INSTRUCTIONS TO FOLLOW
From the data, return each line holding the word "computer".
━━━━━━━━━━
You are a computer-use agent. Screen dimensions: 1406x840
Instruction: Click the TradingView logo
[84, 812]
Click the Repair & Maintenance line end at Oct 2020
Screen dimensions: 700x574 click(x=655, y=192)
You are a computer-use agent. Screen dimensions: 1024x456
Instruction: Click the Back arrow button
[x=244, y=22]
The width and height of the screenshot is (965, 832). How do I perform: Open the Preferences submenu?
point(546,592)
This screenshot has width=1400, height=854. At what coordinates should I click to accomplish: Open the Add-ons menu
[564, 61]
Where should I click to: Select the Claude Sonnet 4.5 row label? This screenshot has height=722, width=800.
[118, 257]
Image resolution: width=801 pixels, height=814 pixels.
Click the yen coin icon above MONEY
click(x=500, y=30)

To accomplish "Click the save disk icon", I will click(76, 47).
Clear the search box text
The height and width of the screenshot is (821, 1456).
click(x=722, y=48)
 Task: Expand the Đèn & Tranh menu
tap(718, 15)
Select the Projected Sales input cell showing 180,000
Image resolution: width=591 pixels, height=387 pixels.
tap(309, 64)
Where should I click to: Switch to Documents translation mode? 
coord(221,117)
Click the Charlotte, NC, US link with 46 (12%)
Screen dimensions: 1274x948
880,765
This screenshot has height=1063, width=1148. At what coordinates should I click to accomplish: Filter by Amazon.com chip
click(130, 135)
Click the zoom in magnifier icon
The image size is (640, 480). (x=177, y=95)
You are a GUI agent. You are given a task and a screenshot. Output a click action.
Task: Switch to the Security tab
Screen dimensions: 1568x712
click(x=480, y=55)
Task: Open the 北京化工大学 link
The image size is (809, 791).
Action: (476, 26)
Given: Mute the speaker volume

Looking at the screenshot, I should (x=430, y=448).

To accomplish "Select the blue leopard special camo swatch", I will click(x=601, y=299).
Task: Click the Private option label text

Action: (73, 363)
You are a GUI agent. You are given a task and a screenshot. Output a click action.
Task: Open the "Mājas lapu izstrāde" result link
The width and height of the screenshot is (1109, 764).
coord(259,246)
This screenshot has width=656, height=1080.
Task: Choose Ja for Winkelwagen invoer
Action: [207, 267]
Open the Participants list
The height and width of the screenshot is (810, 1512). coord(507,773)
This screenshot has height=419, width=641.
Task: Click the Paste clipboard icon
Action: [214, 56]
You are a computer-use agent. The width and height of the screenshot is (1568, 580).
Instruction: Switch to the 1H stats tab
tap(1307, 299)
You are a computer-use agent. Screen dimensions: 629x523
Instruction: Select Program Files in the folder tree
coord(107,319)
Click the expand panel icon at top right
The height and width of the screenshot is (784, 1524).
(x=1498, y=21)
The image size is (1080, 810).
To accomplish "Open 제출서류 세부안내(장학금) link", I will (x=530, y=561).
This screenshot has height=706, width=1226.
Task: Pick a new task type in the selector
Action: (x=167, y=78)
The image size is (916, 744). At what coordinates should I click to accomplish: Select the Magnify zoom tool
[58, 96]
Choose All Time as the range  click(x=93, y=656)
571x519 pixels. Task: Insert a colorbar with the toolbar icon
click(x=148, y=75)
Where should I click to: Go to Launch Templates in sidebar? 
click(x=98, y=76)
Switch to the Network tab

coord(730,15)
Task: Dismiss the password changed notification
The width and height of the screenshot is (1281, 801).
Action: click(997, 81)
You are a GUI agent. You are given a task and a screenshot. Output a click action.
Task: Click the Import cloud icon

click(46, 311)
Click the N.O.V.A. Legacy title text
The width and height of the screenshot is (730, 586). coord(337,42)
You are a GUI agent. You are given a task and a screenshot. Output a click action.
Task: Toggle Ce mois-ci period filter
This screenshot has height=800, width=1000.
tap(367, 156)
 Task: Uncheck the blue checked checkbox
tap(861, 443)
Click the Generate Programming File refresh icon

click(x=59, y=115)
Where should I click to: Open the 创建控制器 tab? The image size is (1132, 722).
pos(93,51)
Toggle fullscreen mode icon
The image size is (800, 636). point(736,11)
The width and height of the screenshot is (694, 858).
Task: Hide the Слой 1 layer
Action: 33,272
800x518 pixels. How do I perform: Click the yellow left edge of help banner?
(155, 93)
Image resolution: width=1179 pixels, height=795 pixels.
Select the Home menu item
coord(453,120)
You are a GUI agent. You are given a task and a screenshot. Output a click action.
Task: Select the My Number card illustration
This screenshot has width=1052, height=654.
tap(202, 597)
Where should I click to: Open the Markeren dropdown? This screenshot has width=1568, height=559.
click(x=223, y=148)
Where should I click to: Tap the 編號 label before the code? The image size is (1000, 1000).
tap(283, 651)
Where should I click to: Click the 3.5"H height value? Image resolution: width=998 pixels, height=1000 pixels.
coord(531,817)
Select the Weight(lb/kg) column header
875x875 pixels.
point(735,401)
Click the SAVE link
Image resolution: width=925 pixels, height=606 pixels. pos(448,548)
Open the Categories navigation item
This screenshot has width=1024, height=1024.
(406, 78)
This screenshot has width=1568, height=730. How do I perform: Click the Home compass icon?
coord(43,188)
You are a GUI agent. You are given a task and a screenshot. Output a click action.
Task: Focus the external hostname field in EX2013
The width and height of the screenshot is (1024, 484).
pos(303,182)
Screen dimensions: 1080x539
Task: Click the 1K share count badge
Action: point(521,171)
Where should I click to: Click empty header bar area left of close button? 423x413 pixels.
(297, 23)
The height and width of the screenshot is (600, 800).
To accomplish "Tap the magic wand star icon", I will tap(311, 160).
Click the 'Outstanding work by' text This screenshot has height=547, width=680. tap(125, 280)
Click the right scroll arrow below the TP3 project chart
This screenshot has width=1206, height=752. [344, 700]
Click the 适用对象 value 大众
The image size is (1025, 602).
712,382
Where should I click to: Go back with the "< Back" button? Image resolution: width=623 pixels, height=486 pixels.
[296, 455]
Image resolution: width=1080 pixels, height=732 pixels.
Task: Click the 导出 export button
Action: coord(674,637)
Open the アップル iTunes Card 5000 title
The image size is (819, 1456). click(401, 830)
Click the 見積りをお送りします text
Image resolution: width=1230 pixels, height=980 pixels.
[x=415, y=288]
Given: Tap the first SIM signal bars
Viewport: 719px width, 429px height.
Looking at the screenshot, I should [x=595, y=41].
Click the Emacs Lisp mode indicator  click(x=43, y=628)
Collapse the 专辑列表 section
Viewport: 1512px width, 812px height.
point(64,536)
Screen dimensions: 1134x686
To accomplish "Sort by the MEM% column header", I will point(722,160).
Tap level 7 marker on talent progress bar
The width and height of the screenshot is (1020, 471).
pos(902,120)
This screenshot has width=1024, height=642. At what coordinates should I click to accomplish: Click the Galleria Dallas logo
━━━━━━━━━━
ANSWER TO THE PROBLEM
You are a computer-use agent. Screen dimensions: 1406x840
You are a computer-use agent. Screen dimensions: 1024x456
You are a computer-use agent. The width and height of the screenshot is (1568, 580).
You are a computer-use agent. Screen dimensions: 629x523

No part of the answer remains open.